ARBEITSAUFTRÄGE:
a) An welchem Datum fand laut dem Bericht über den Claus-Preis die offizielle Preisverleihung statt?
b) Setzen Sie den Bericht über den Claus-Preis im Anschluss an seinen letzten Satz fort.

VORLIEGENDER TEXT:
***

Nach dem halben Jahr, in dem die Gruppe unabhängig voneinander an den eigenen Beiträgen gefeilt hatte, waren alle sehr gespannt darauf, die Projekte der anderen sehen und hören zu können. Das Themenfeld war breit gefächert, die Art und Weise der Umsetzung ebenso: Die einen gestalteten ein Radiofeature, andere hatten wie ich an einer Reportage gearbeitet. Da wir alle von der Arbeit der jeweils anderen beeindruckt waren, fieberten wir gemeinsam der Preisverleihung des “Claus” entgegen und warteten gespannt auf die Entscheidung der Fachjury, bestehend aus den Journalisten Franz Kössler, Wolfgang Mayr und der unvergessenen Elizabeth T. Spira, die leider kurz vor der Preisverleihung verstarb. Als es am 27. März 2019 endlich soweit war, fanden wir uns als Gruppe in Sexten im Rudolf-Stolz-Museum für die offizielle Preisverleihung ein. Als dann verkündet wurde, dass ich die erste Claus-Preisträgerin war, konnte ich es kaum glauben. Gemeinsam mit Anna-Sophie nahm ich die von Georg Loewit geschaffene Bronzeskulptur entgegen, und freute ich mich sehr über den Preis: ein einwöchiges Praktikum beim ORF in Wien.
Die Erfahrungen, die ich Anfang November in Wien bei diesem Praktikum machen konnte, vermittelten mir dann nochmal ein anderes Bild von der Arbeit der JournalistInnen. Drei Tage lang durfte ich Jürgen Pettinger und seine KollegInnen bei der Erstellung der ZIB-Nachrichten beobachten und bekam so einen tollen Einblick hinter die Kulissen des Fernsehjournalismus. Außerdem durfte ich im ORF-Archiv, wovon ich mir zuvor keine Vorstellung machte, dabei sein, als an einer Folge für die Sendung “Aus dem Archiv” gearbeitet wurde. Mein persönliches Highlight bleibt jedoch der Besuch im Radio-Funkhaus. Im Ö1-Studio wurden mir erstmals die spannenden Seiten des Radio-Berufs bewusst. Als ich nämlich die Fertigstellung eines viermonatigen Projektes mitverfolgen durfte, sah ich, wie viel Arbeit hinter dem 40-minütigen Radiofeature steckte und wie vielseitig und kreativ auch dieser Job ist.

***

DATEN:
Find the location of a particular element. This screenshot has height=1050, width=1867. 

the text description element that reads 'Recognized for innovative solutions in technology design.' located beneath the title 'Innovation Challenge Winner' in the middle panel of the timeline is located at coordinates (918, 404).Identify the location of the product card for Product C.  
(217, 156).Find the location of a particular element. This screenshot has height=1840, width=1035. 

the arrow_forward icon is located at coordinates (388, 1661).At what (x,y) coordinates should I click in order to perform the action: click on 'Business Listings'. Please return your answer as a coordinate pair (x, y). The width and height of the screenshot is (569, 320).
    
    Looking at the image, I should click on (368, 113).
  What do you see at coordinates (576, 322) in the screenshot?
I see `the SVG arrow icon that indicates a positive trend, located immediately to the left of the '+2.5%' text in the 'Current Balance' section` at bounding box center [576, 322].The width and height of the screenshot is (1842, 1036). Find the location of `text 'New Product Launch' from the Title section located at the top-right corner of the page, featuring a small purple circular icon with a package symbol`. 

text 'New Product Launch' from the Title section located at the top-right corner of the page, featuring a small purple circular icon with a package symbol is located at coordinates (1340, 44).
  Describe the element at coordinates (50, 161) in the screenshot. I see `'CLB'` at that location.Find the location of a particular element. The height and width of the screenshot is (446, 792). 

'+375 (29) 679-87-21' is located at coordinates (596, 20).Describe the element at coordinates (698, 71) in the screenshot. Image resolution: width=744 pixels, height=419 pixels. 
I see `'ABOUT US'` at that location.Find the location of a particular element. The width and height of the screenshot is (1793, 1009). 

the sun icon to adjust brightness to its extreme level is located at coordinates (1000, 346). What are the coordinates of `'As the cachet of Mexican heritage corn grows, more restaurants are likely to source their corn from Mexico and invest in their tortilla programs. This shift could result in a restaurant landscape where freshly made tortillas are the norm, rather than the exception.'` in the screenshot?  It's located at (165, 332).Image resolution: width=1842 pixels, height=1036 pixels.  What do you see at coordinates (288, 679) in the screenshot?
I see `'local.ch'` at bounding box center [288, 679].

***

LÖSUNGEN:
a) Am 27. März 2019.

b)
Ein ähnliches Erfolgserlebnis kannte ich ja bereits aus eigener Erfahrung, eben der Reportage über die Zigarettenstummel.
In dem einen Jahr, das mich das Projekt rund um den “Claus” letztendlich beschäftigte, hat sich mein Bild vom Journalismus viel klarer gezeichnet. Durch die persönliche Erfahrung und das Lernen von anderen ist mir die Wichtigkeit dieser Arbeit klar geworden. Da ich mit meinem Beitrag viele Leute erreichen konnte und den ein und anderen tatsächlich überzeugt habe, keine Stummel mehr auf den Boden zu werfen, konnte ich damit im Kleinen etwas verändern. Das ist es, glaube ich auch, was man sich von Claus Gatterer abschauen sollte. Vielleicht wurden wir ProjektteilnehmerInnen sogar Paul Floras Wunsch, den er auf Gatterer bezog, gerecht, “die ruhigen Geister, deren es allzu viele in unserem immer noch schönen Heimatland gibt, [mögen] ein wenig unruhiger werden.”